It'll do search server-side, which means that you have Google's full text
search without storing mail locally.

------
mpd
I switched back to Mutt a few months ago after trying Mail.app (filtering
wasn't up to my requirements, would hang often) and Thunderbird (bloated and
slow under load). It's been a champion.

urlview.sh is pretty awful, mis-parsing urls constantly for me. I then
discovered extract_url.pl[1], which is much, much better.

offlineimap likes to hang randomly - mail just stops coming in and the process
never stops, requiring me to remove the lockfile by hand, then kill the
process. I haven't found a replacement for it, unfortunately.
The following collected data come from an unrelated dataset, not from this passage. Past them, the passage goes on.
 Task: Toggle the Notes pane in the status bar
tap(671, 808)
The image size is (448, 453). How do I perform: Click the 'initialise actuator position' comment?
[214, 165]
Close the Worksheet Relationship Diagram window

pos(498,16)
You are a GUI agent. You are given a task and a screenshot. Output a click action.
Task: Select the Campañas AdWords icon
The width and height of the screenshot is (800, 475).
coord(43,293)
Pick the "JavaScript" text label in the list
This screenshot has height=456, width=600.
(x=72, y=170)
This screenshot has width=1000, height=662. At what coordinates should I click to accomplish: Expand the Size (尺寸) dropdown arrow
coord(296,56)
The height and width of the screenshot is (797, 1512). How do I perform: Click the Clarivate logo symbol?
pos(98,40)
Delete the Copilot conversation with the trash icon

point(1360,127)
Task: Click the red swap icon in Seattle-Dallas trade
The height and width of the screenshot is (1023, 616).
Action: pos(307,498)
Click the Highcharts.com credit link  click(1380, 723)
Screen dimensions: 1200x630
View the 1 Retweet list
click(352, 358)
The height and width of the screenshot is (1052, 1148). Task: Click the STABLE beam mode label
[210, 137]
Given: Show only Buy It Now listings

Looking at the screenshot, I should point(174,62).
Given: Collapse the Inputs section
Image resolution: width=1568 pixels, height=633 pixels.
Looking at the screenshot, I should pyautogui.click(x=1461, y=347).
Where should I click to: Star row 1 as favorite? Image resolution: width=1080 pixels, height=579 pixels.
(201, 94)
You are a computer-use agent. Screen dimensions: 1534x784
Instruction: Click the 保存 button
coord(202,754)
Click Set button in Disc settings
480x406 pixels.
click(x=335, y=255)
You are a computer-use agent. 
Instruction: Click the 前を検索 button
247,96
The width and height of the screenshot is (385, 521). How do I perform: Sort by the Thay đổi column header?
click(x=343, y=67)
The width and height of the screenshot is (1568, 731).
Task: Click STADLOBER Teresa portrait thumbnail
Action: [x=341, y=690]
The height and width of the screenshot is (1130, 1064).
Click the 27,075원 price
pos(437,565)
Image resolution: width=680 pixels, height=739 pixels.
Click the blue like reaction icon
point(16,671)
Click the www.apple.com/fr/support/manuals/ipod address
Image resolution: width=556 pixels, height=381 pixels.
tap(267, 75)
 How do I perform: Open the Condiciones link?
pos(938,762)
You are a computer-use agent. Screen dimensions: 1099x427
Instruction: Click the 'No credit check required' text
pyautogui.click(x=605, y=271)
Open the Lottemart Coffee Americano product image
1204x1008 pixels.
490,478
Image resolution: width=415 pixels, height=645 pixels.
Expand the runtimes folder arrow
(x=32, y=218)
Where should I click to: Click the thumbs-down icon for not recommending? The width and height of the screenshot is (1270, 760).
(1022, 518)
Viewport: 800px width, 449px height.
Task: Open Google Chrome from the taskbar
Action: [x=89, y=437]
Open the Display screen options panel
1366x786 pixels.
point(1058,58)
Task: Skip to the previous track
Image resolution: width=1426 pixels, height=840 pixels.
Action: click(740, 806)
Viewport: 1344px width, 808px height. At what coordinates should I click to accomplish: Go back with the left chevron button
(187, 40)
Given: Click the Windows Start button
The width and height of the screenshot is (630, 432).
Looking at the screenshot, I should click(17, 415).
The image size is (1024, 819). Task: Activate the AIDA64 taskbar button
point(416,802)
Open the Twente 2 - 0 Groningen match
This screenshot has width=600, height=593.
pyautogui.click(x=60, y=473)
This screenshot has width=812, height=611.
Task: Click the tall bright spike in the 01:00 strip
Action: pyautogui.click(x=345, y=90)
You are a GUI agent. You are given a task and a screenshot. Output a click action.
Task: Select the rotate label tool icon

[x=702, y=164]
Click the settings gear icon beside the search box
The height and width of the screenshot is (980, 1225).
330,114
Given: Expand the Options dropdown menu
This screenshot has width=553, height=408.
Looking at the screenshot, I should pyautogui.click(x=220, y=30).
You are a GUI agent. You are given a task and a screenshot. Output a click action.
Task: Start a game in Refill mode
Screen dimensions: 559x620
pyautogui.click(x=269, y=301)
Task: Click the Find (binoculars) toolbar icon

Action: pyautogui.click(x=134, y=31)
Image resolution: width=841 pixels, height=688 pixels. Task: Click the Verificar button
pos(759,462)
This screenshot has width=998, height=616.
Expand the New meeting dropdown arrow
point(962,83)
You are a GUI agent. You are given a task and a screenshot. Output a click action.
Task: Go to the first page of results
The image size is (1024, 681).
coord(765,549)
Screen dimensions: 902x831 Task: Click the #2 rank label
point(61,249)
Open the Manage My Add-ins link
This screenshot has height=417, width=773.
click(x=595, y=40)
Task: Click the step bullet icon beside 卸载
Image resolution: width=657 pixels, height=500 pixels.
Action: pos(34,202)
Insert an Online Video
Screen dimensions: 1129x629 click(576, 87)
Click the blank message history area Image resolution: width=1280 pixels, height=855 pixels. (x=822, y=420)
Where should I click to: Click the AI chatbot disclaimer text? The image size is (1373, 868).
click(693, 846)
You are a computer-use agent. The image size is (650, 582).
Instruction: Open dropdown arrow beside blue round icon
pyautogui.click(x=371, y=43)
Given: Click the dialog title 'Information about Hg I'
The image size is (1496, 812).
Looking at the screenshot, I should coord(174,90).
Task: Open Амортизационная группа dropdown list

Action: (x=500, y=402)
Definitely open
to suggestions on this front.

The linked view_attachment.sh file has problems, for example, with files with
multiple dots in the filename (among others). I have made a few tweaks[2] to
it to make it more robust. It still has a few issues, but I've found it to
work better for the most part.

msmtp is probably unnecessary nowadays if you have a typical setup. For GMail,
add the lines:

    
    
      set smtp_url            = smtp://your@email.com@smtp.gmail.com:587/
      set smtp_pass           = mah_password
    

to .muttrc and you should be ready to go.

I also wrote a very small, crappy applescript launcher to launch an iTerm with
mutt from the OSX dock[3]. It won't open a second copy if already running, but
I haven't been able to figure out how to display a badge on the dock to denote
unread mail. It may not be possible.

[1] <http://www.memoryhole.net/~kyle/extract_url/>

[2]
[https://github.com/xxx/dotfiles/blob/master/osx/mailcap/view...](https://github.com/xxx/dotfiles/blob/master/osx/mailcap/view_attachment.sh)

[3] [https://github.com/xxx/dotfiles/blob/master/osx/mutt/mutt-
it...](https://github.com/xxx/dotfiles/blob/master/osx/mutt/mutt-iterm.scpt)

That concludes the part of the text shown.